* [Requirement]:
Quote the stretch of the identity matrix solution from "Answer to Question" through "I = A, BI = B$." word for word.

* [Page excerpt]:
---*---

Answer to Question #118524 in Linear Algebra for Jflows

Given $A = \begin{bmatrix} 2 & 3 \\ 1 & 2\end{bmatrix}, B = \begin{bmatrix} 1 & 5 \end{bmatrix}$ .

Let $I$ be the identity then $A I = A, BI = B$.

Assume $I = \begin{bmatrix} a & b \\ c & d\end{bmatrix}$ then

$AI = A \implies \begin{bmatrix} 2a+3c & 2b+3d \\ a+2c & b+2d\end{bmatrix} = \begin{bmatrix} 2& 3 \\ 1 & 2 \end{bmatrix}$

So, $2a+3c = 2, 2b+3d = 3, a+2c = 1, b+2d = 2.$

Also, $BI = B \implies \begin{bmatrix} a+5c & b+5d \end{bmatrix} = \begin{bmatrix} 1 & 5 \end{bmatrix}$

$\implies a+5c = 1, b+5d = 5.$

Hence, $3d=3 \implies d=1$

and $7c = 0 \implies c = 0$

Hence, $a = 1, b = 0$

Hence, $I = \begin{bmatrix} 1 & 0 \\ 0 & 1\end{bmatrix}$ .

Option (b) is the correct option.

---*---

* [Source material]:

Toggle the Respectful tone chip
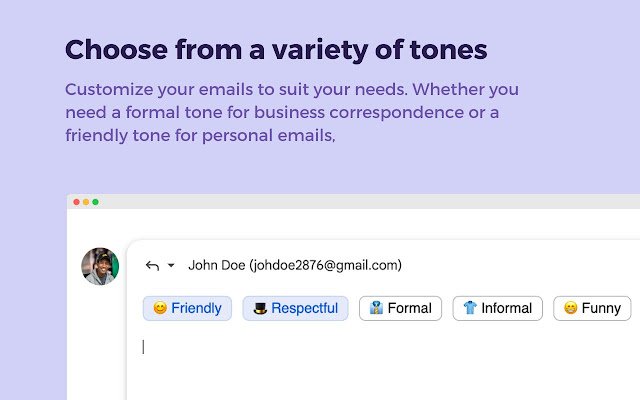The image size is (640, 400). click(x=295, y=308)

---*---

* [Exercise answer]:
Answer to Question #118524 in Linear Algebra for Jflows

Given $A = \begin{bmatrix} 2 & 3 \\ 1 & 2\end{bmatrix}, B = \begin{bmatrix} 1 & 5 \end{bmatrix}$ .

Let $I$ be the identity then $A I = A, BI = B$.